The Boss, your fourth novel, uses the oil industry as a background. Why did you choose this industry over others?
Stan Pottinger: Oil is a bigger addiction than crack. It's more intoxicating than alcohol and more powerful than nitro. We go to war for it, guzzle it, and make astronomical profits from it. Whenever you have this much money and power concentrated in one product, you have the perfect stage for the conflict, drama, and sex a good novel needs. We're trapped by our dependence on oil, and we'll do anything to escape it-but not every choice is right or sensible. In comes The Boss.

Now that women are making it to the top, are they just as ruthless as men?
SP: Of course-and why shouldn't they be? Some are ruthless, tough, and driven as men and some are talented, honest, and noble. Women in positions of power run the character gamut as much as men. Tacoma Reed is a beautiful, talented, and intuitive woman in ways that make her a mystery to the two men in her life. We don't know who she really is until we near the end of the book.

One of the story's main character's, Spin Patterson, is a man who seemingly has everything. In your opinion, is it possible to be financially successful in life without being corrupt?
SP: It's possible, but not easy. Success as we define it in the modern world depends on power, and as Lord Acton said, "All power corrupts, and absolute power corrupts absolutely." It's at the intersection of success and corruption that this novel lies. What are more important, wealth, money, and power, or honesty, integrity, and love? Everyone faces this question at some point or other, if they're lucky. It's the question that gives The Boss its drumbeat from the first page to the last.

Before you embarked on a writing career, you practiced law, arguing four cases in front of the Supreme Court. How much of your legal background do you inject into your plotlines?
SP: My experience in government, politics, and law has helped shape all my books to some extent or another. The intrigue, power struggles, and energy that reflect a lust for money and power are the common stuff of life in American cities like Houston, Washington, and New York. They and other cities of political power and commerce are the "playgrounds of the rich and powerful" in real life and in The Boss.

Black Eyes is a fictional device in The Boss that could detect oil tens of thousands of miles in the ground. Do you know if such technology exists today?
SP: It does exist-though it's not yet perfected. The book is based on real technology and science that is currently in development in one form or another. You may have recently seen a that major oil producer found a deep field in the Gulf of Mexico with the help of technology reminiscent of Black Eyes, the Deep Sonar invention used in The Boss.

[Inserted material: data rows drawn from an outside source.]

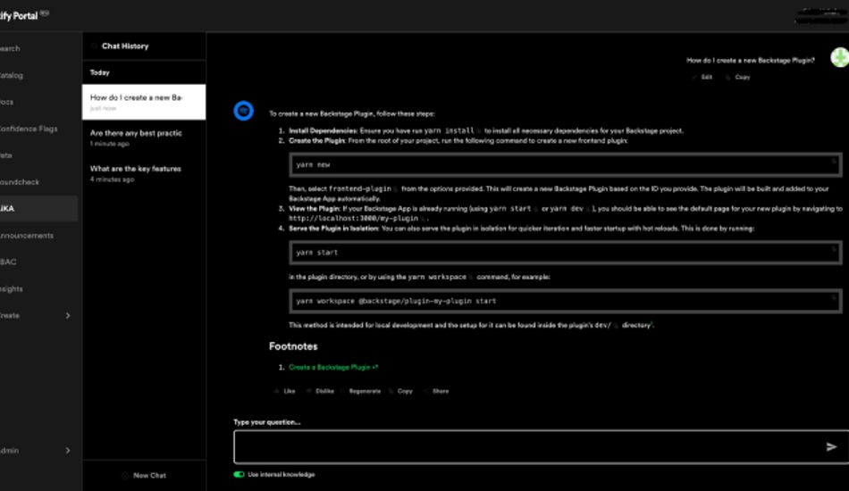Like the assistant's response

284,391
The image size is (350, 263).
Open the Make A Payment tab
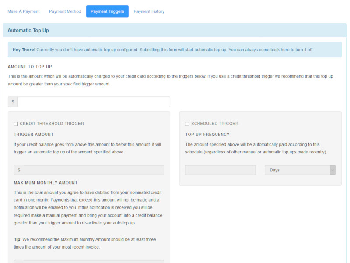[24, 11]
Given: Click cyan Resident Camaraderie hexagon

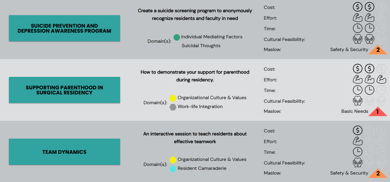Looking at the screenshot, I should point(173,169).
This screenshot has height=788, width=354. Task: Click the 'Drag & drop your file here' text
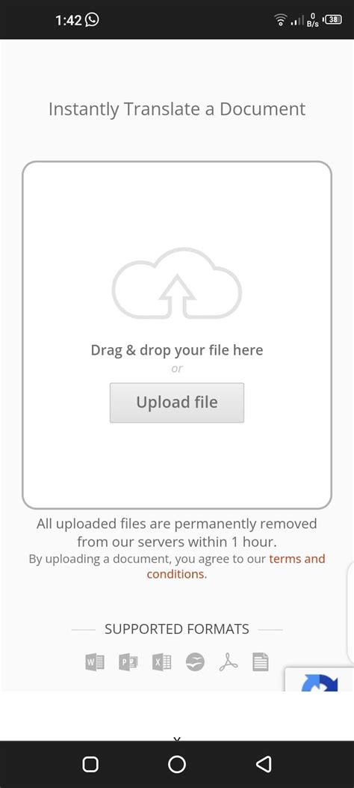tap(177, 349)
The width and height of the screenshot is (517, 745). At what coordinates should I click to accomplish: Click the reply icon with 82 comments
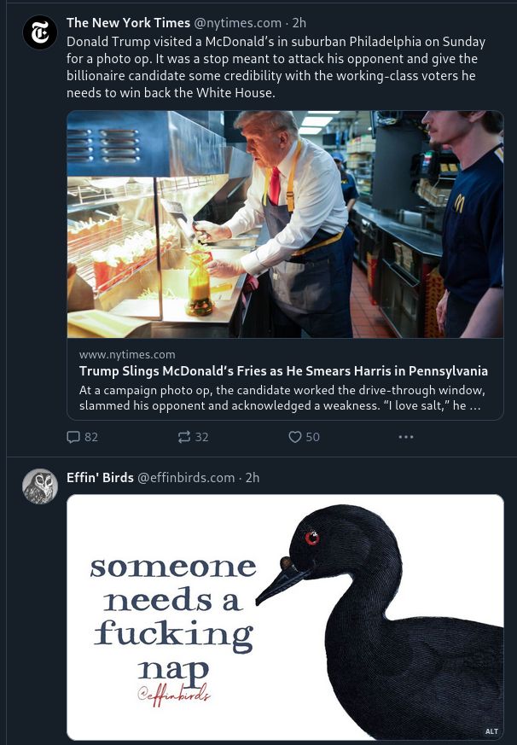click(73, 437)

Do you relate to a particular character in The Boss? Do Spin Patterson, Max McLennon or Joe Wright in any way mirror Stan Pottinger?
SP: All my characters, including female characters, are a mix of personal experience, observation, and good old fashioned imagination. So no, there is no single character that mirrors my life or experience. Like most people, I have never murdered anyone, but like most people, I've imagined it. In The Boss, much of the story is told through the eyes of Max McLennon, the young man caught in the middle, so if any character tends to see things as I do, it would probably be him more than the others. But unlike Max, I have never fallen in love with a beautiful part- Indian, part-Scottish woman, so on that score, I envy him more instead of mirroring him.

The "buried alive" scene with Max and Tacoma seems so real? How did you come to write it?
SP: When I was a prosecutor with the Justice Department, one of the enduring questions we used to kick around was one that still exists: "What happened to Jimmy Hoffa?" It raises a recurring question, which is where could you bury someone where they'd never be found? My answer to that is the scene in the book where two people are buried alive. How they try to get out of it-and how they succeed if they do-is apparently not something Hoffa experienced.

Should readers loathe or sympathize with Max McLennon's brother, Will?
SP: Will is a complex mixture of good and evil, strength and moral weakness. So our sympathies for him will vary from one moment to the next depending on what he's doing. But I think most of us will identify with his feelings of anger and hurt, either from our own experience or that of someone we know. At the end-without giving away what that is-the conflicts he feels inside himself are resolved by the choices he makes, not imposed on him from the outside. Escaping self loathing -almost regardless of how it is done-is a moral victory that's sympathetic.

Do you think we've seen the last of high-profile white-collar crimes?
SP: Not a chance. Not now, not in the future, not in America or anywhere else on the globe where humans can exploit fellow workers. In one way or another, "white collar crime" has always been with us, from the "fur collar" crime of the cave man to the "tunic collar" crime of the Roman Empire to the "church collar" crime of the middle ages to the white collar crime of Enron. Of course we'd be better off without it, but we'd probably miss it so much we'd re-invent it. It's a reflection of the real life we live, but that's the fun of reading a story like The Boss.